追い妄想深読み「けんかをやめて」その後の彼女は
「けんかをやめて」の女の子が大人になったら
先日、Re:minderサイトにて深読み!河合奈保子「けんかをやめて」は竹内まりやが企んだ秘密計画の第一歩だった?をUPしたけれど、コラム文字数の関係もあって、本編から泣く泣く削った部分がある。
「けんかをやめて」の女の子がその後どうなったかだ。
コラムでは、まだまだ純な心を持つ中学生だと深読みをした。けれど、その後の彼女を描いた姿を竹内まりやは自分の楽曲に潜ませて、薬師丸ひろ子に歌わせている──
ということで、Re:minder番外編 ”追い妄想深読み”という名の備忘録としてここに書いておきたいと思う。
薬師丸ひろ子「古今集」に見る極上サスペンス
これもまた、以前にUPした僕のコラム薬師丸ひろ子「古今集に”どんでん返し”を潜ませた竹内まりやの策略として触れているけれど、ここでおさらいも兼ねてもう少し歌詞を引用して説明したいと思う。

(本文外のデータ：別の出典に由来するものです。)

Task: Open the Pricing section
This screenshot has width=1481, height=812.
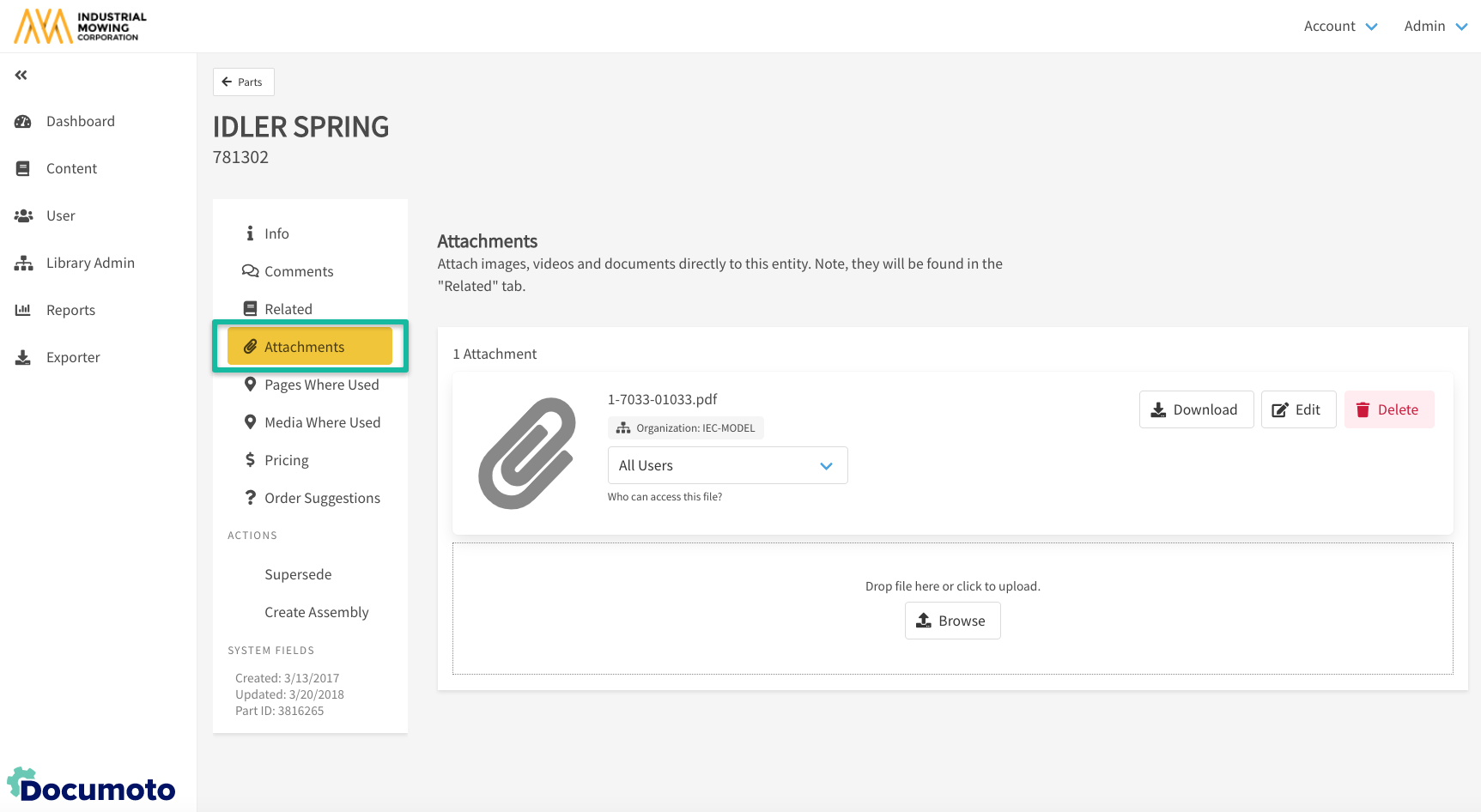Action: point(286,461)
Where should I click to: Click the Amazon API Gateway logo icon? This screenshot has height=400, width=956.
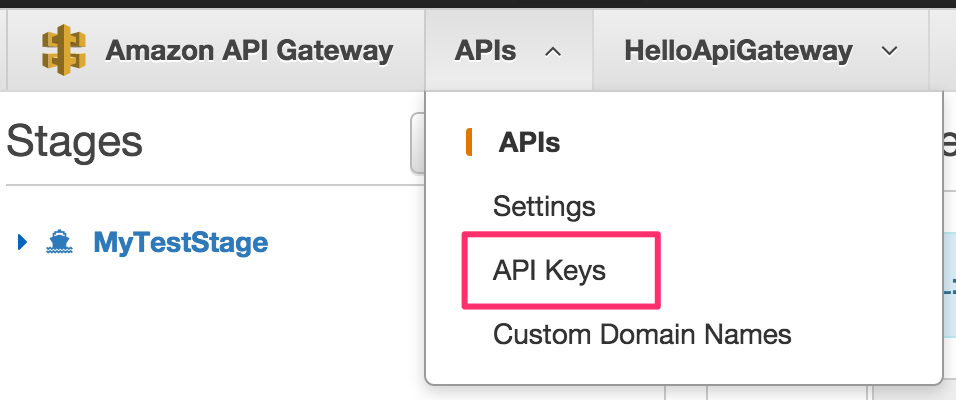63,50
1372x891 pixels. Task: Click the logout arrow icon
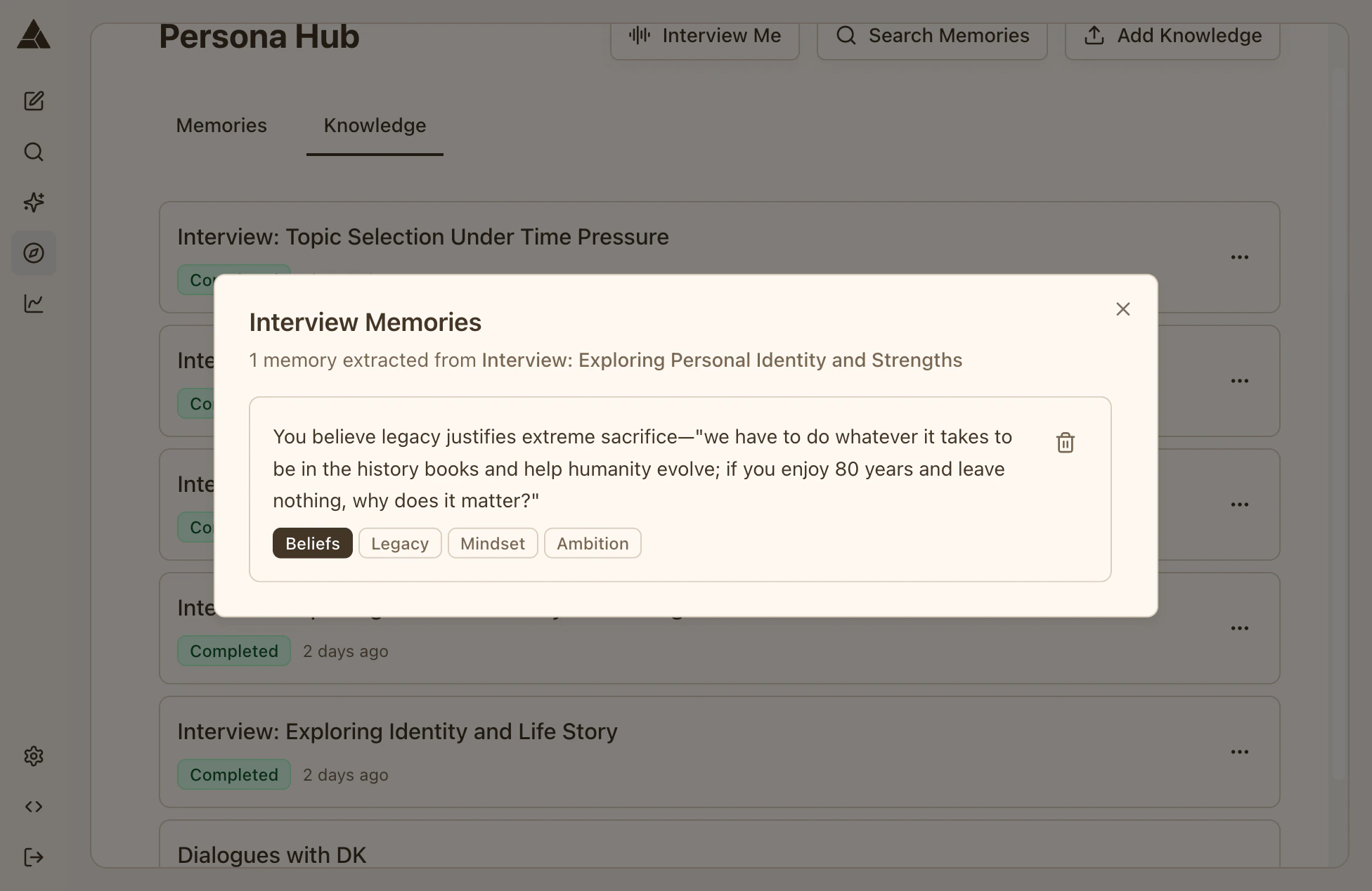click(x=34, y=857)
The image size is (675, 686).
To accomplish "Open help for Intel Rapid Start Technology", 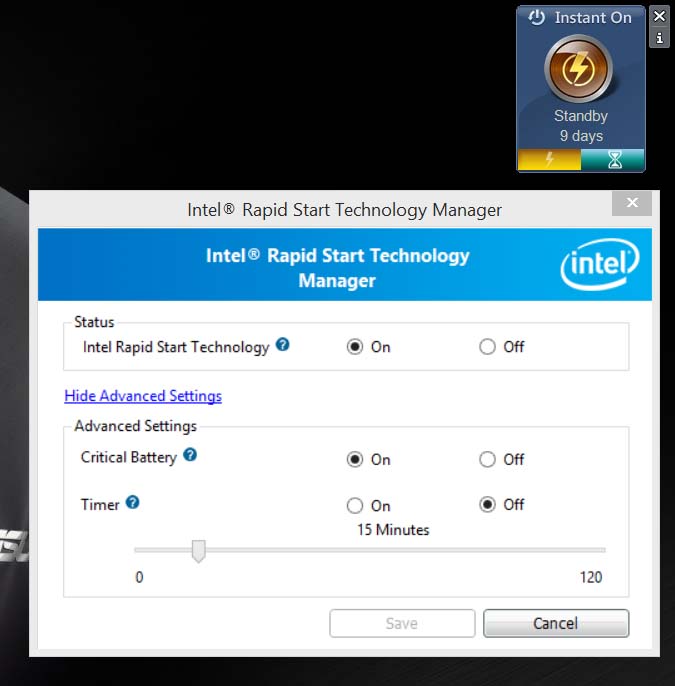I will click(x=283, y=345).
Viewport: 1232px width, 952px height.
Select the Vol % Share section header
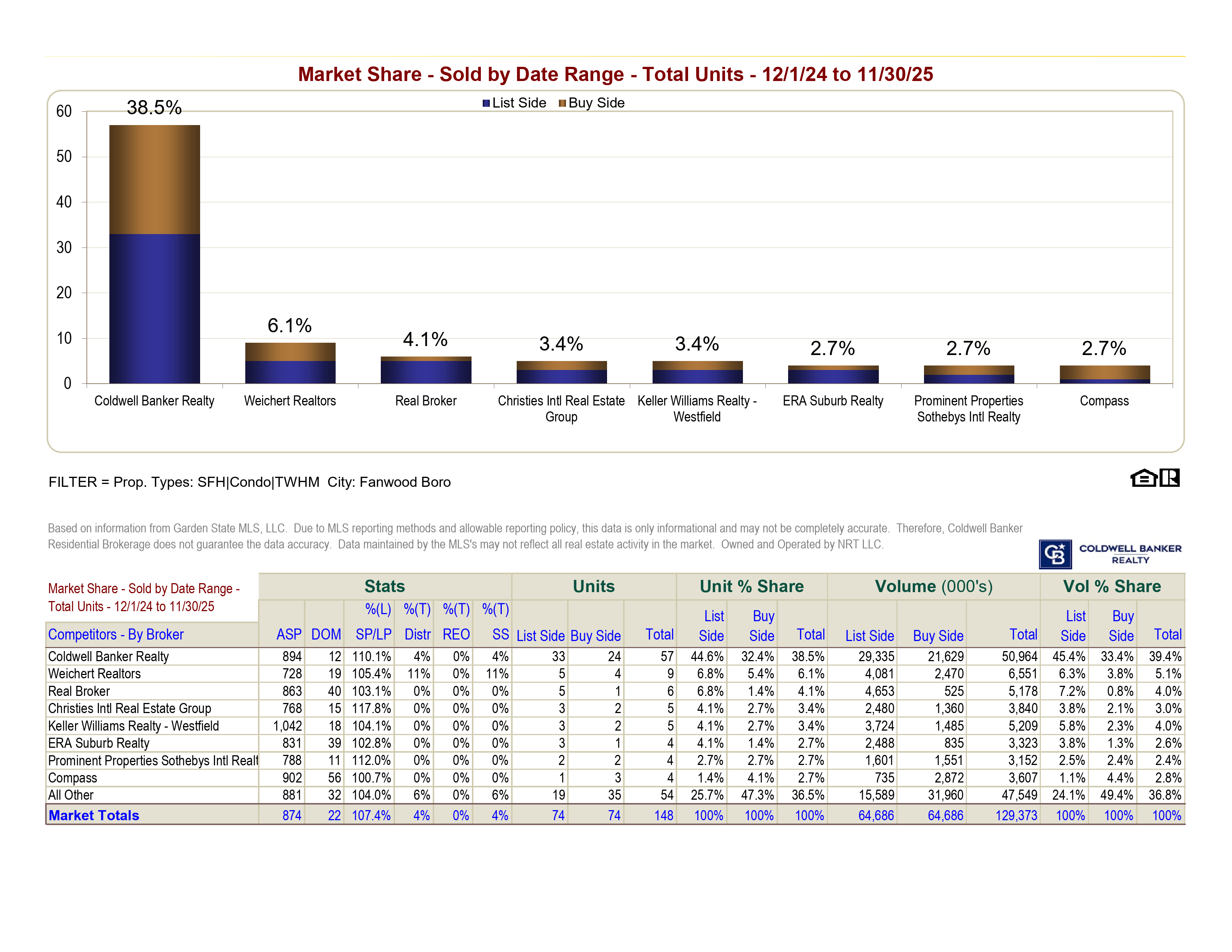1111,587
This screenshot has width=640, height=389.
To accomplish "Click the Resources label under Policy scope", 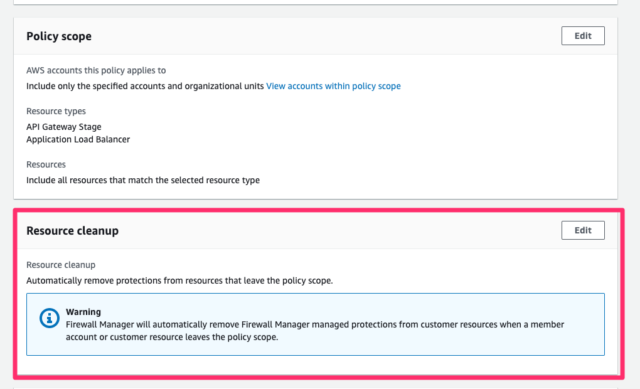I will [x=46, y=164].
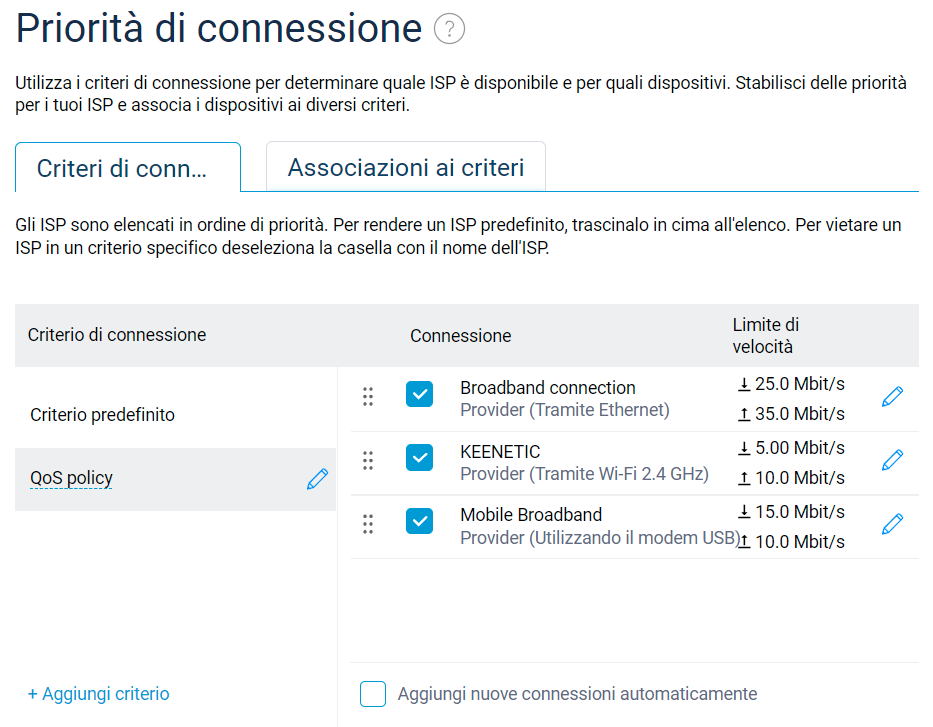Uncheck the Mobile Broadband checkbox
This screenshot has width=933, height=727.
coord(420,521)
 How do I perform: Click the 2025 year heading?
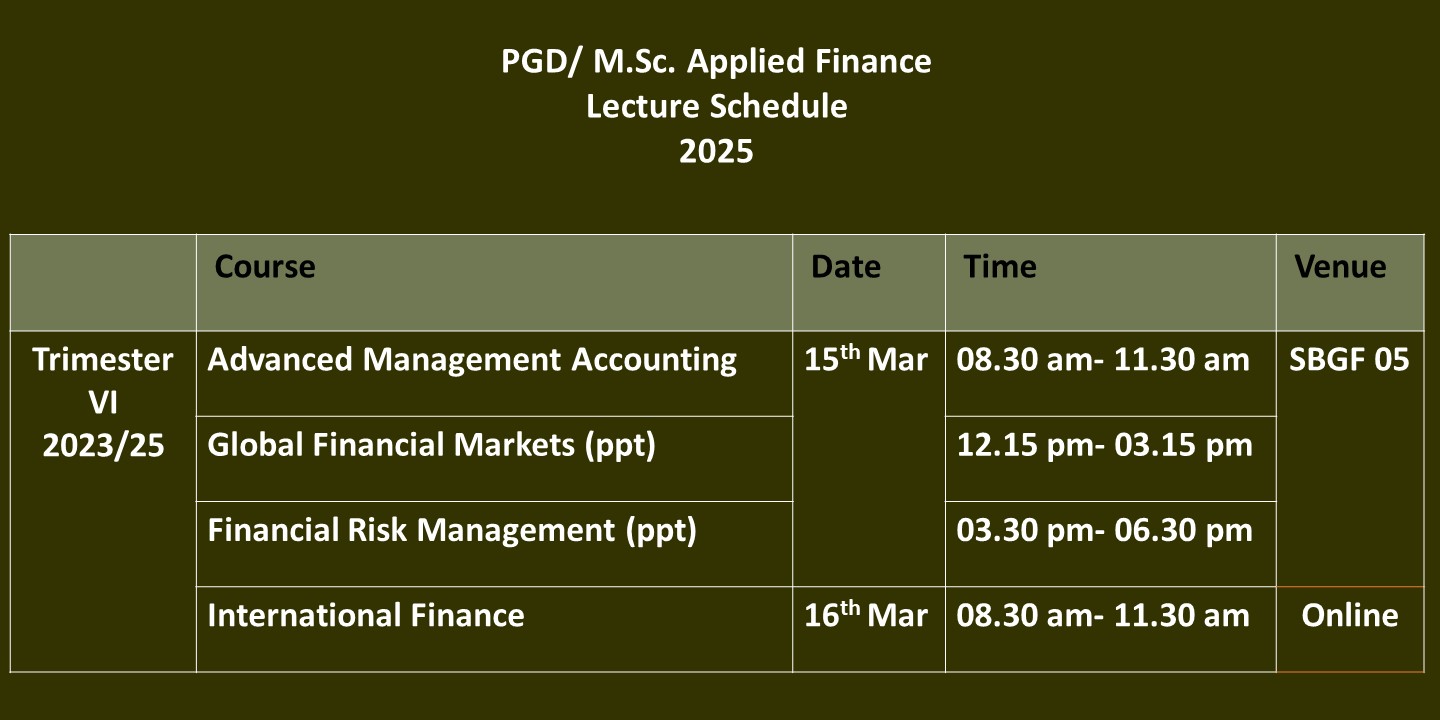(x=716, y=151)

「元気を出して」は、薬師丸ひろ子のアルバム『古今集』(1984年)に収録された竹内まりや提供の名曲である。
現在、アサヒ生ビールCM「おつかれ生です」篇でもかかっている大ヒット曲なので歌詞の内容も知っていると思うけど、ざっと説明すると「チャンスは何度でもあるし、彼だけが男じゃないのよ!」と、失恋した親友を元気づける曲だ。
そして、親友を元気づけるこの女性こそ、「けんかをやめて」の女の子だと僕は深読みしている。
中学生のときに経験した”三角関係”の苦い経験は、彼女をやさしい大人の女性へと成長させてくれたのだ。
……なーんて騙されてはいけない。
それは、同じく薬師丸ひろ子の『古今集』に「トライアングル」という曲が収録されているからだ。
恐怖…ドロドロの三角関係に拍車が掛かっている
「トライアングル」の歌詞を確認してほしい…
おわかりだろうか…
「けんかをやめて」の女の子は凝りてないのだ。
「元気を出して」で、親友を元気づけている女性と、親友から彼を奪った女性は同一人物である。
「涙など見せない強気なあなたを そんなに悲しませた人は誰なの?」…お前なのだ。
純粋な心を持った女の子は恐ろしいことに、「彼だけが男じゃない」と他に目を向けさせて、親友の彼を自分のものにしてしまう女性へと成長していたのだ。まさに三角関係の申し子である。
これこそが竹内まりやが企んだ秘密計画の全貌だ
先日のコラムで、竹内まりやのアイドル脱却計画の狼煙が「けんかをやめて」だと言及したけれど、”男と女の道ならぬ恋”の主人公の女性は…「けんかをやめて」で三角関係の恋に目覚め、そこから成長して「トライアングル」で親友の彼を奪い、親友を慰めるフリをした「元気を出して」へと繋がっていく。もしかしたら不倫がテーマである「駅」の女性も同じ彼女かも…などと妄想してしまう。これもまた三角関係だからだ。
ここまで読めばもう想像つくだろうけど、主人公の女性は竹内まりやの内に潜むもうひとりの自分である。”ブラック竹内まりや”とでも呼ぼうか。作家である竹内まりやは、自分じゃ絶対にやらない恋の駆け引きを、自己の黒い部分を投影したもうひとりの自分として一連の作品の主人公に据えたのだ。
ちなみに、広末涼子に提供した「MajiでKoiする5秒前」などキュートな曲調に騙されちゃうけれど、この曲に出てくる彼女もまた策略家である。
アイドル脱却計画はもちろんだけど、それだけではない…作家・竹内まりやとして自分の居場所を確立する、作詞家としての地位を完全なものにする計画…それこそが竹内まりやの狙うところだったのだ。そして、80年代のうちにその計画はお釣りがくるほどの成功を収めたのだから、凡人の僕らはその偉業を成し遂げたポテンシャルの高さにただひれ伏すしかないのである。
◇◇◇
ここまで「策略」とか「秘密計画」とか、めちゃくちゃひどい言い掛かりでご本人に怒られそうだけど、逆にそれだけの大作家だと僕は思っている。
きっと音楽家でなければ恋愛小説家として大成してたんじゃないかな?
ということで、「けんかをやめて」の本編に書かなかった妄想部分でした。あしからず。